Leipzig consolidates its position as a tourist hub: the return of ibis hotels brings almost 300 rooms back to the very heart of the city
Leipzig enters 2026 with a clear message that it wants to further strengthen its status as one of the most important urban destinations in eastern Germany. The reopening of ibis Leipzig City in April 2026 and ibis budget Leipzig City in July of the same year returns a total of 293 rooms to the market in the very centre of the city, not far from the main railway station. This is capacity that matters not only for weekend guests and travellers looking for more affordable accommodation, but also for the broader picture of Leipzig’s tourism and business development, a city that in recent years has simultaneously strengthened its cultural appeal, trade fair and congress function, and recognition among domestic and international visitors.
According to data from Leipzig Tourismus und Marketing GmbH, Leipzig recorded around 2 million arrivals and 3.7 million overnight stays in 2025. Although this was slightly below the levels of the previous year, the city still achieved its third-best result since guest statistics have been recorded, and for the third year in a row it remained the only city in Saxony to exceed the pre-pandemic level of 2019. In such a context, the return of almost 300 rooms in the central urban zone is not merely a technical question of hotel supply, but a concrete response to a market that, despite fluctuations, remains strong and relatively resilient.
Renovation at a time when the city centre is once again under demand pressure
From the official information published through Accor’s channels, it is clear that ibis Leipzig City has 125 rooms, while ibis budget Leipzig City has 168 rooms. Both hotels are located only about 200 metres from the main railway station, with direct access to Leipzig/Halle Airport and quick access to the old town. This makes them particularly important for the segment of guests who are not looking for luxury, but for functional, affordable, and well-connected accommodation.
For Leipzig, this type of offer is crucial. In recent years, the city has profiled itself as a destination that successfully combines several streams of demand: classic city guests who come for the historic centre, the music and museum scene, business travellers connected to fairs and congresses, visitors to major events, and younger travellers looking for shorter and more cost-conscious stays. In precisely such a model, economical hotel capacities in the city centre have great value, because they allow a larger number of visitors to stay in the pedestrian zone and around the main city attractions, instead of accommodation demand spilling over to peripheral locations.
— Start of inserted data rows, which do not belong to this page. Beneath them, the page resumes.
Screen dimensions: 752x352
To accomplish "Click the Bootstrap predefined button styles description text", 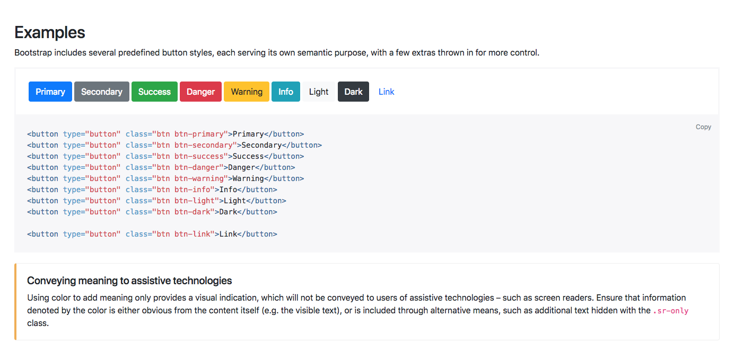I will [x=276, y=53].
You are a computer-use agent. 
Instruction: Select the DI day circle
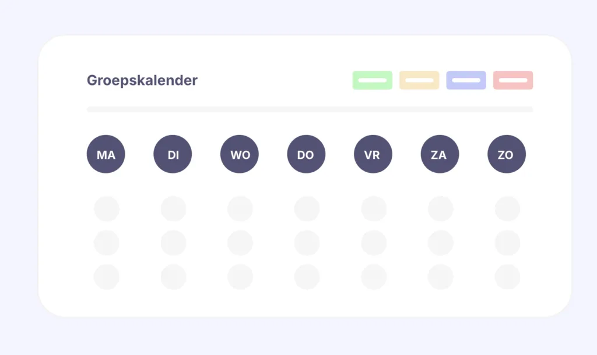pyautogui.click(x=173, y=154)
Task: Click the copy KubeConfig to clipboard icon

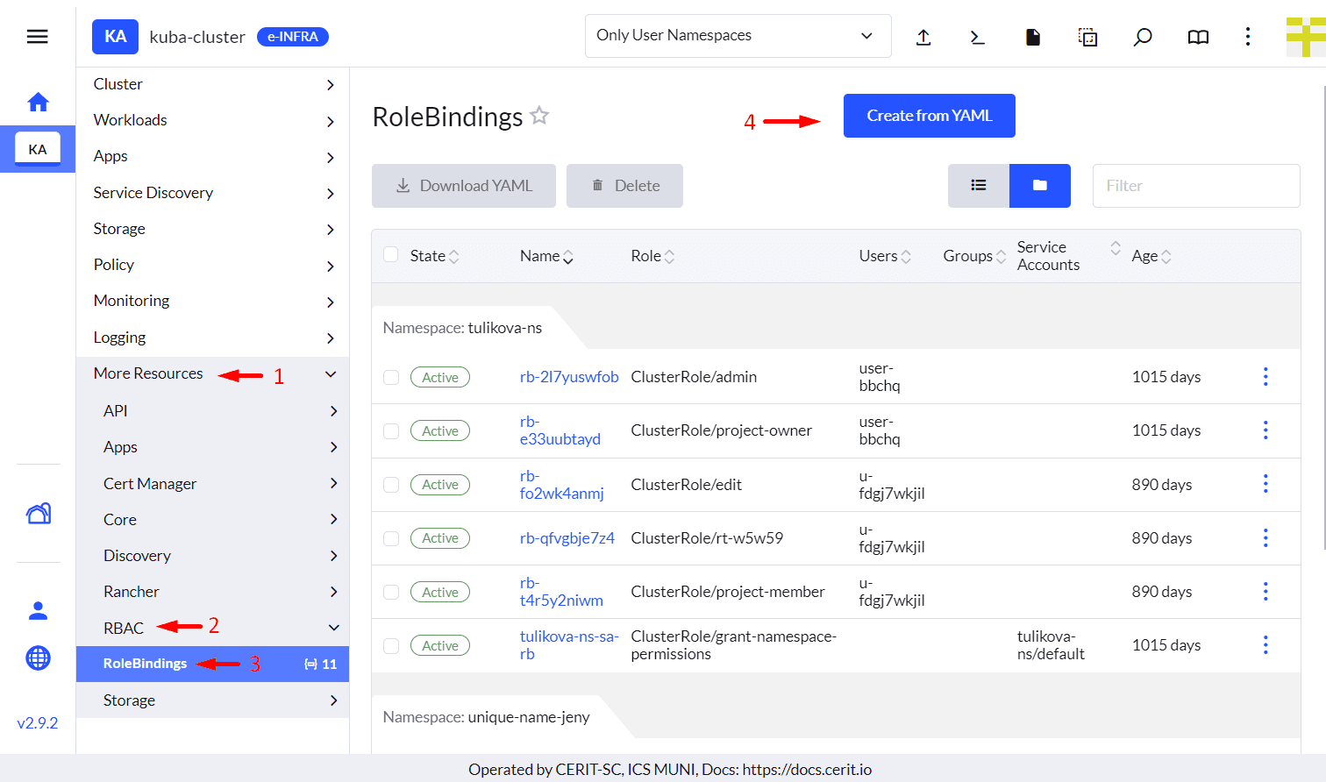Action: coord(1087,37)
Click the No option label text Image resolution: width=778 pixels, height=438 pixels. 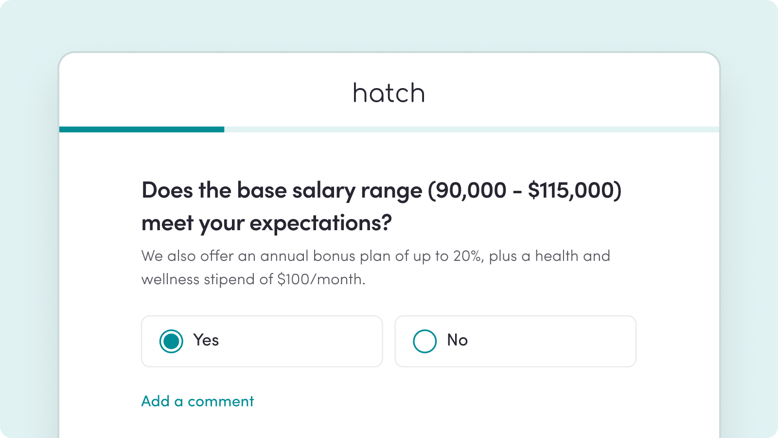tap(458, 340)
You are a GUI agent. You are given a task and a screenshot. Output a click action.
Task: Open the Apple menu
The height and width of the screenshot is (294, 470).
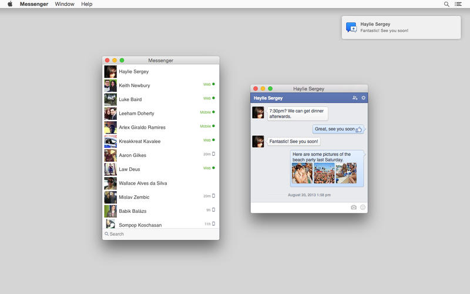tap(9, 4)
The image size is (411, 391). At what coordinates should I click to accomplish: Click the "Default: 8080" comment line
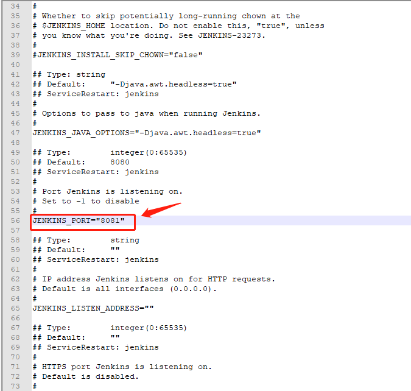[80, 162]
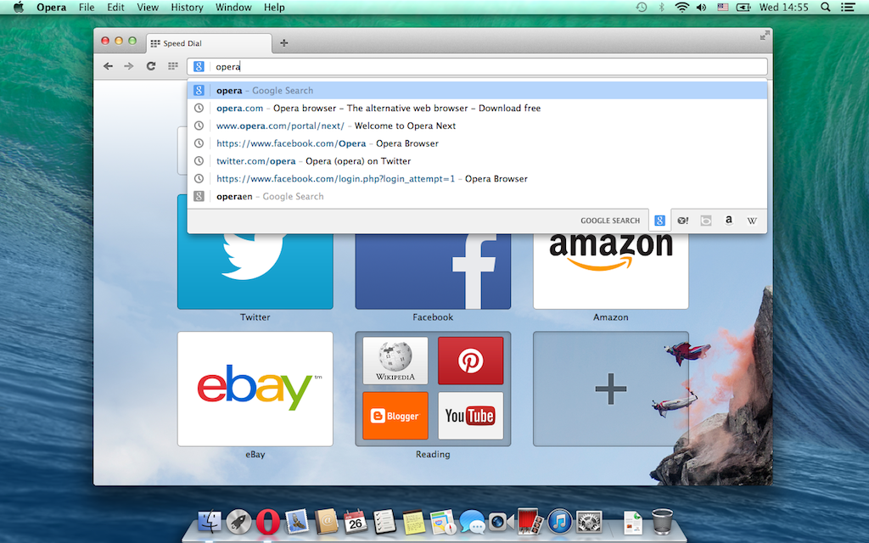Select the Yahoo search engine icon

pyautogui.click(x=683, y=221)
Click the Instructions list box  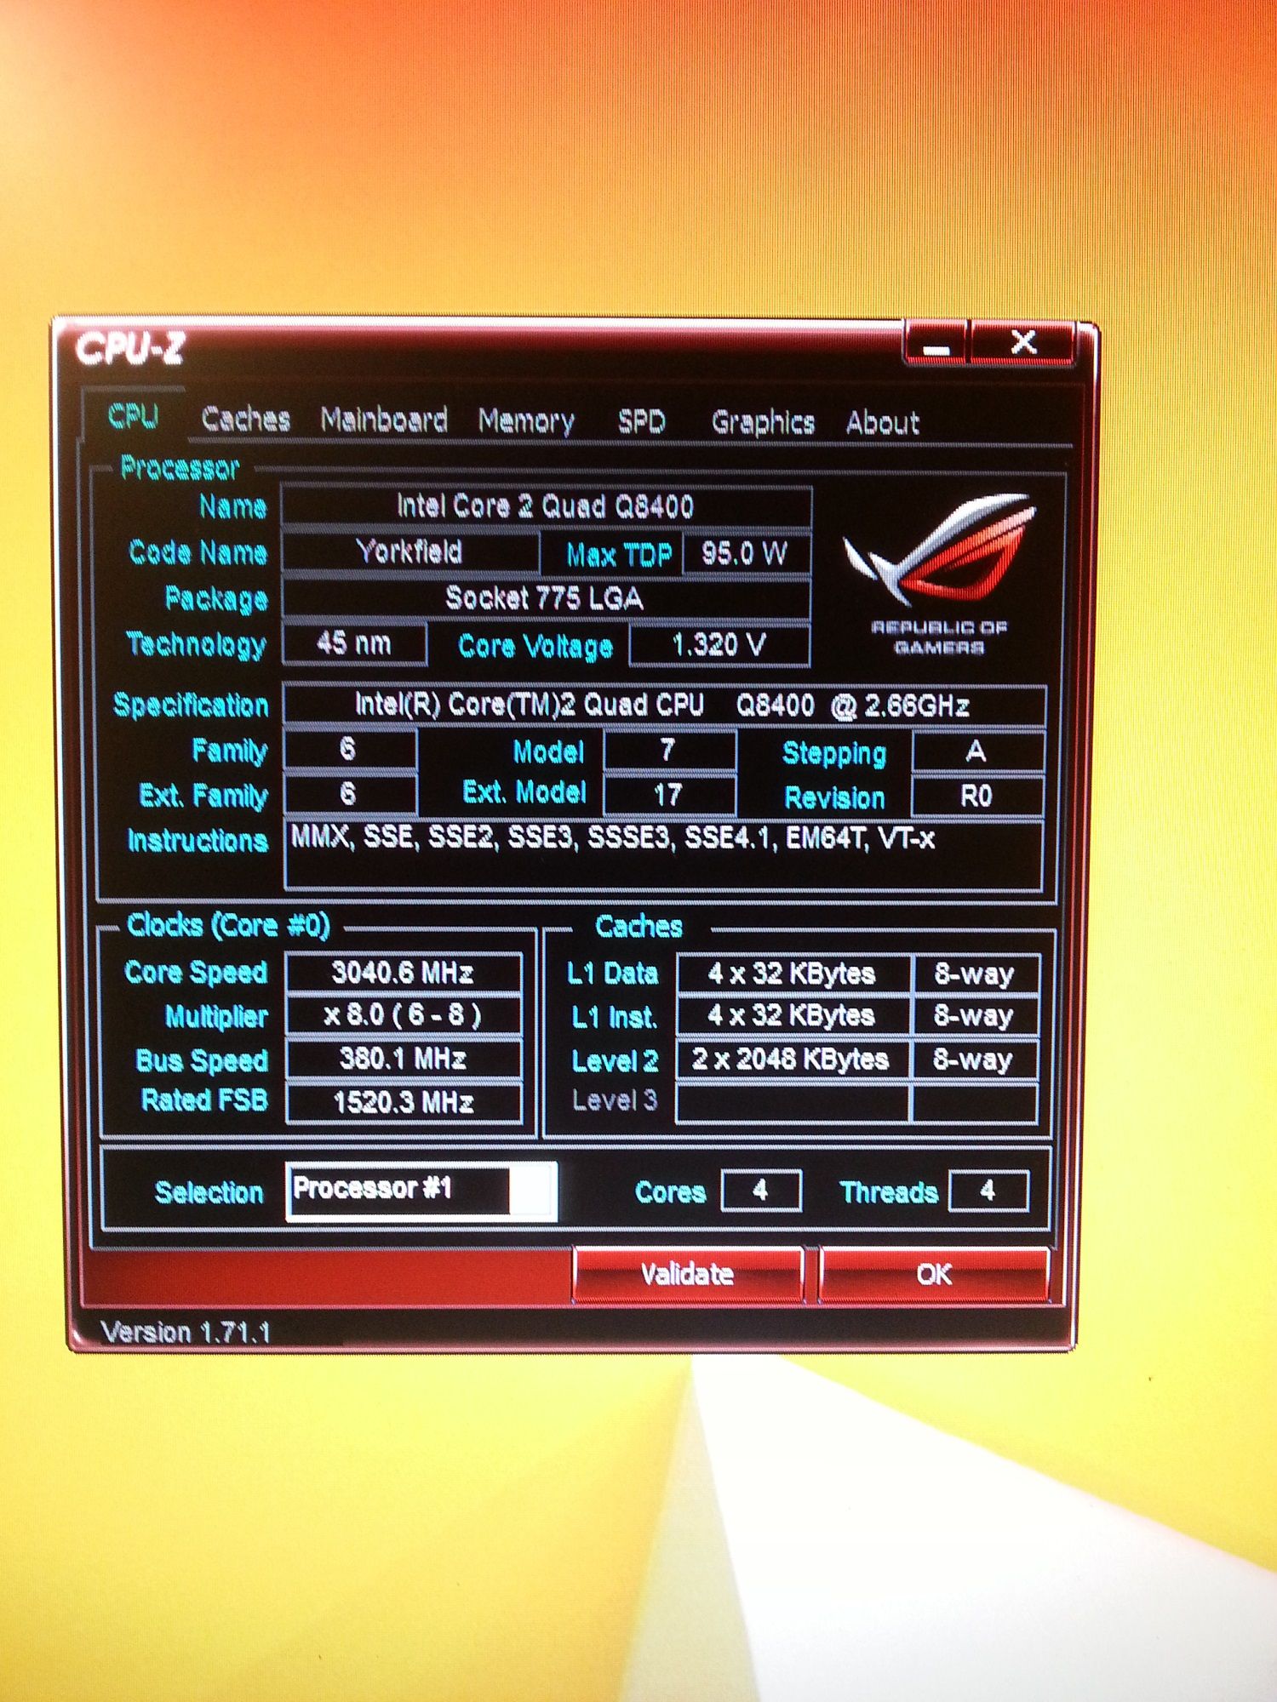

The timing at which the hotels are returning to the market is also important. Already in the first months of 2026, Leipzig has a dense calendar of events, and city and tourism institutions publicly emphasise that around 500 tourism-relevant events are expected during the year, from fairs and congresses to festivals, sporting events, and concerts. Such a broad programme means that demand does not rely only on one season or one major event, but on a series of rhythmically distributed arrivals throughout the year.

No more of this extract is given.